Heterozygous deletion of both sclerostin (Sost) and connexin43 (Gja1) genes in mice is not sufficient to impair cortical bone modeling

Connexin43 (Cx43) is the main gap junction protein expressed in bone forming cells, where it modulates peak bone mass acquisition and cortical modeling. Genetic ablation of the Cx43 gene (Gja1) results in cortical expansion with accentuated periosteal bone formation associated with decreased expression of the Wnt inhibitor sclerostin. To determine whether sclerostin (Sost) down-regulation might contribute to periosteal expansion in Gja1 deficient bones, we took a gene interaction approach and crossed mice harboring germline null alleles for Gja1 or Sost to generate single Gja1+/–and Sost+/–and double Gja1+/–;Sost+/–heterozygous mice.
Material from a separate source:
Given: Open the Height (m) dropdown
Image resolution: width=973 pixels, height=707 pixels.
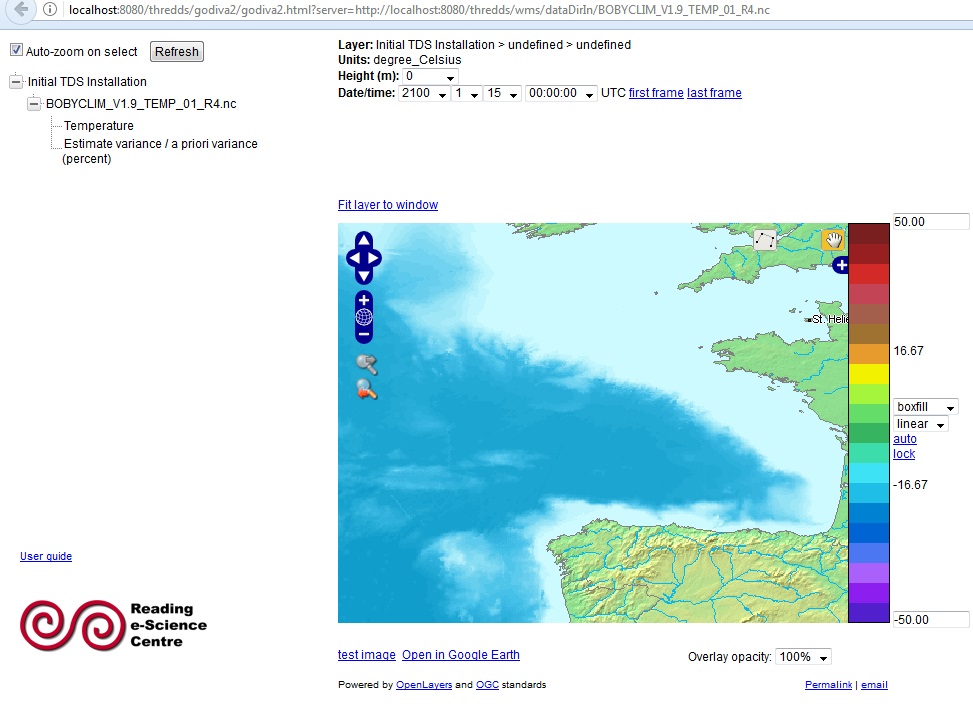Looking at the screenshot, I should pos(431,77).
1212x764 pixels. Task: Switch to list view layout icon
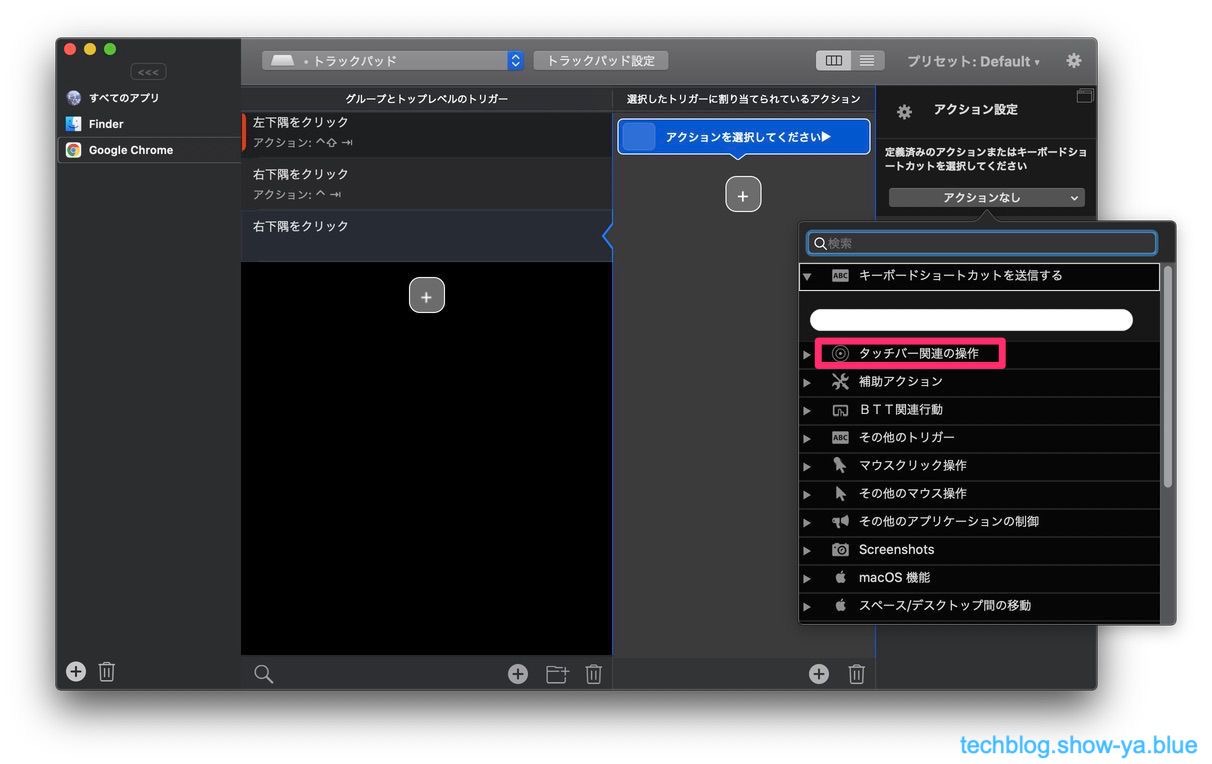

In vivo μCT analysis of cortical bone at age 1 and 3 months confirmed increased thickness in Sost–/–mice, but revealed no cortical abnormalities in single Gja1+/–or Sost+/–mice. Double heterozygous Gja1+/–Sost+/–also showed no differences in mineral density, cortical thickness, width or geometry relative to wild type control mice. Likewise, 3-point bending measurement of bone strength revealed no significant differences between double Gja1+/–;Sost+/–or single heterozygous and wild type mice. Although these data do not exclude a contribution of reduced sclerostin in the cortical expansion seen in Gja1 deficient bones, they are not consistent with a strong genetic interaction between Sost and Gja1 dictating cortical modeling.